Разговор обрывается, мы приходим к одной мысли, которой будут теперь отданы все наши думы, дела и чувства. Если бы ситуация не столь настораживала, Галка обязательно бы съязвила: похоже, мол, на пасьянс. Снимаешь карту, открываешь другую и кладешь на третью. Может, сойдется, а может, и нет. Но Галка все понимает и молчит. Очень уж значительно это “сойдется”.
— А все-таки жаль, — говорит она, — что отпуск кончился.
Сочи
Я РАЗГОВАРИВАЮ С ОДЕССОЙ
Завтракаем на подходе к Сочи. На палубе тридцать градусов в тени, а здесь, в ресторане, кондиционеры снижают жару до восемнадцати. Свежо и прохладно. Официантки в накрахмаленных фартучках разносят кофе по-варшавски с пастеризованным молоком.

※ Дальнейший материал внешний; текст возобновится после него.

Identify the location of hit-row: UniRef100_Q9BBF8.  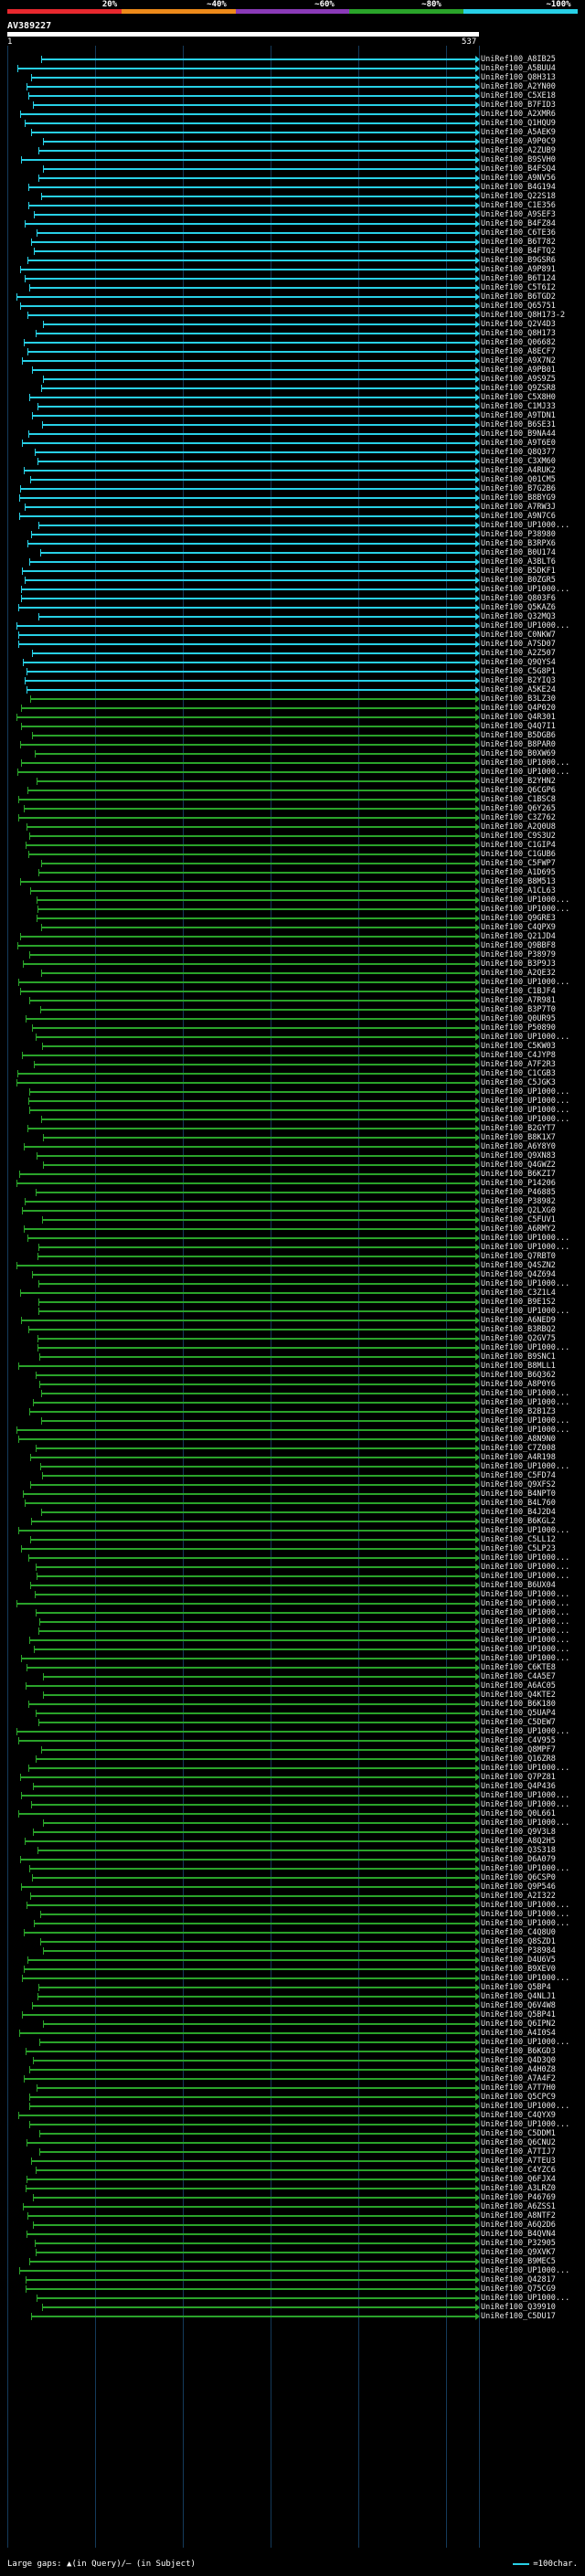
(293, 946).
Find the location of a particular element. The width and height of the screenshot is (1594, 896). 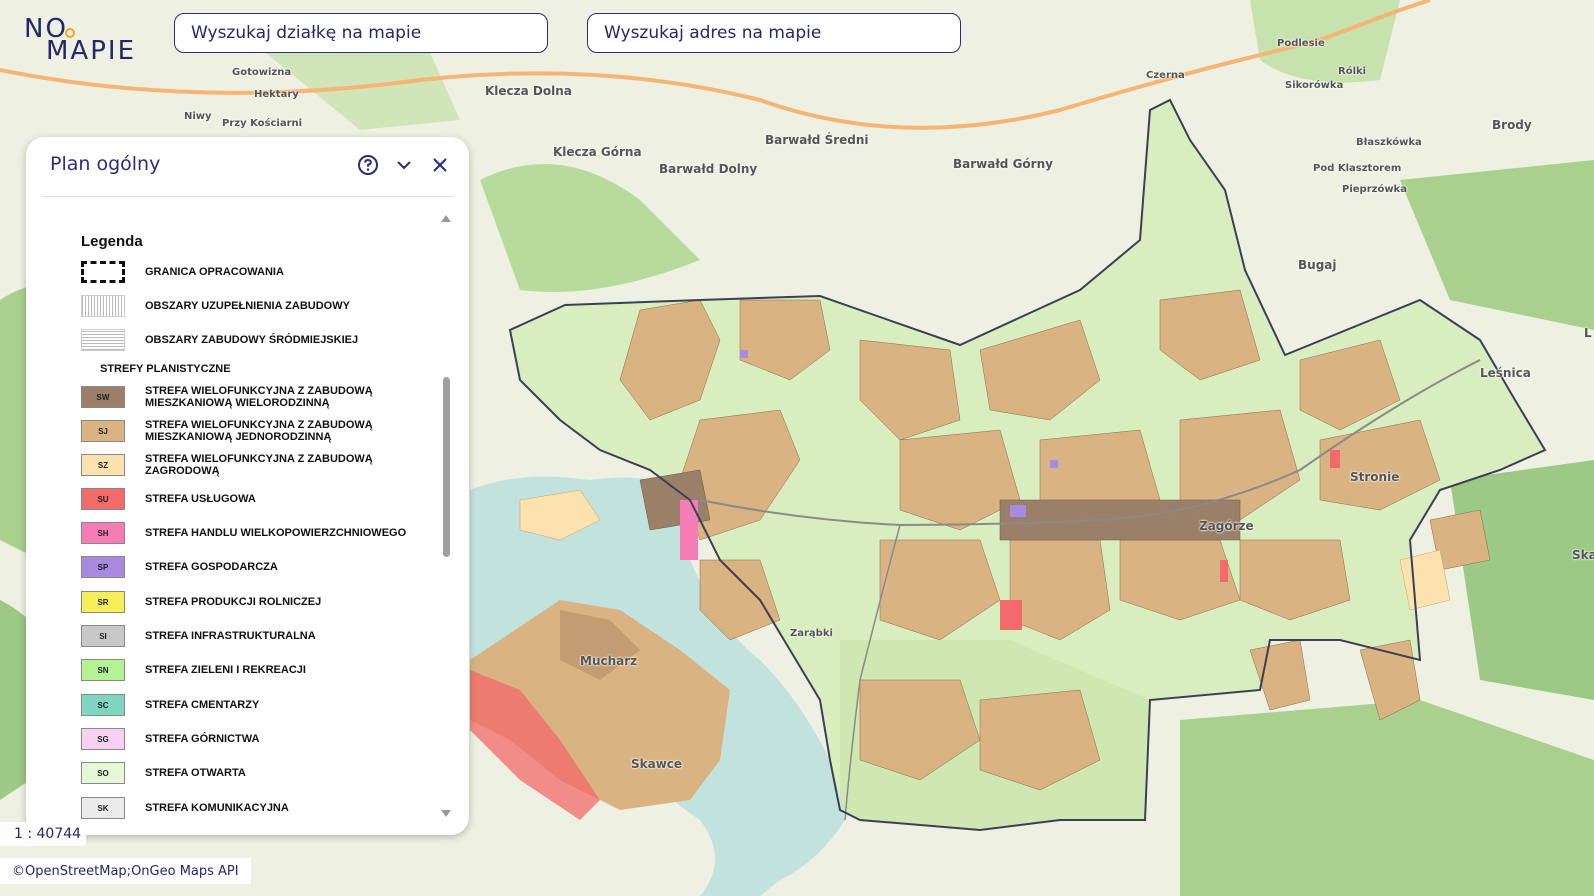

legend-item-infill: OBSZARY UZUPEŁNIENIA ZABUDOWY is located at coordinates (251, 306).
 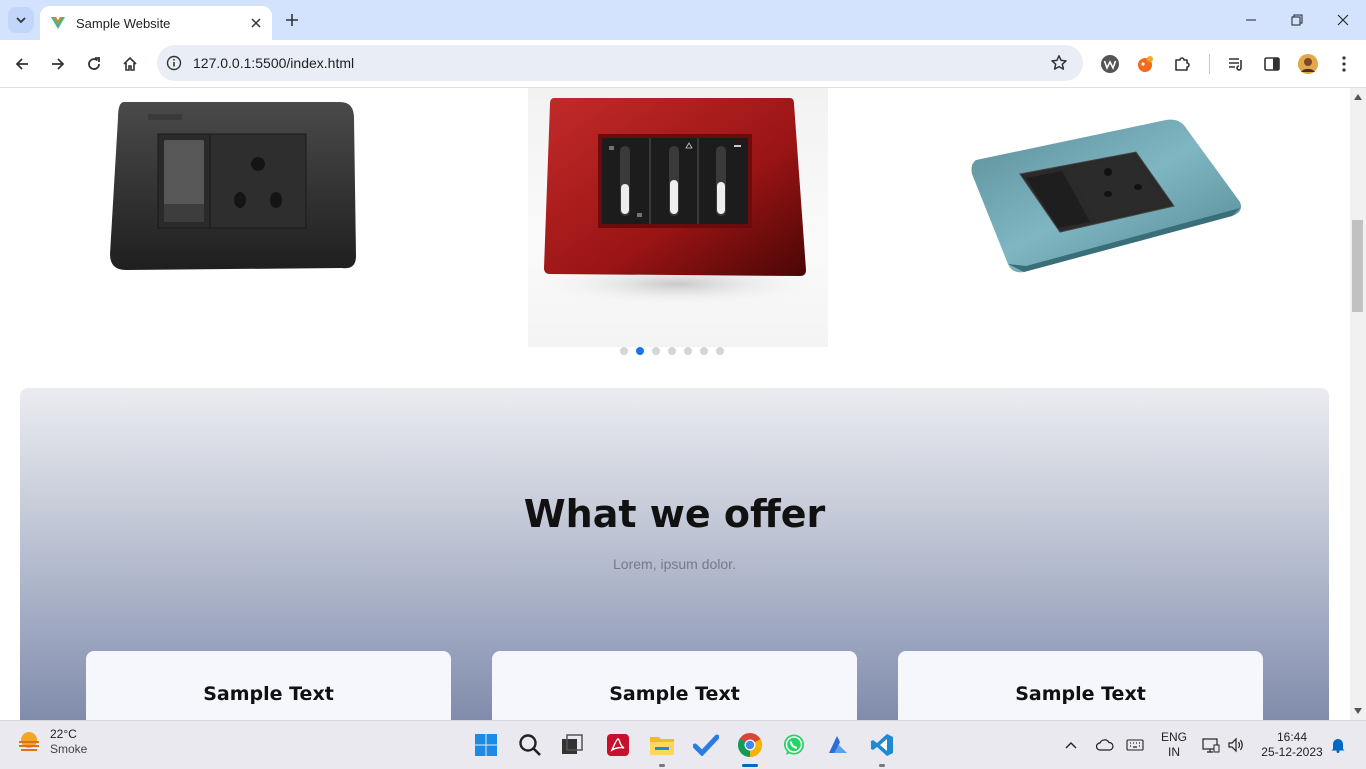 I want to click on plus-icon, so click(x=292, y=20).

Разговор не клеится. Сахаров, как и вчера, молчалив и сумрачен. Тамара злится — должно быть, поссорилась с мужем; вышла к завтраку с покрасневшими веками и разговаривает только с Галкой о предстоящей в Сочи автобусной экскурсии в Мацесту и Хосту.
Я молча дожевываю поджаренные сырники и вздыхаю:
— Предпочел бы хороший бифштекс по-деревенски. Это намек.
Когда-то у Волошиных их очень хорошо готовила домработница Васса. Я запомнил. Но помнит ли Пауль? Может быть, немецкое воспитание подавило и память детства или по роли Сахарова ему и не положено об этом помнить.
Я угадал: он спрашивает:
— Почему по-деревенски?
— С поджаренным луком, — поясняю я. — Так он когда-то именовался в ресторанных меню.
— Не знаю, — пожимает он плечами, подтверждая мою догадку, — до войны по ресторанам не хаживал. А сейчас они без названия. Просто бифштекс с луком. Лучше всего их готовят в Берлине.
— В Берлине? — недоумеваю я.
— Я имею в виду ресторан “Берлин”, — снисходительно поясняет он.
— В Одессе в “Лондонской” готовят не хуже, — обижается за Одессу Галка.
— Где это в “Лондонской”? — теперь уже недоумевает Сахаров.
Я вмешиваюсь:
— Так называлась раньше гостиница “Одесса” на Приморском бульваре. По привычке старые одесситы ее и сейчас называют “Лондонской”.
— С раскрашенным Нептуном в садике? — улыбается Сахаров. — В воскресенье с Тамарой обедали. Неплохо. А вы, значит, тоже одессит?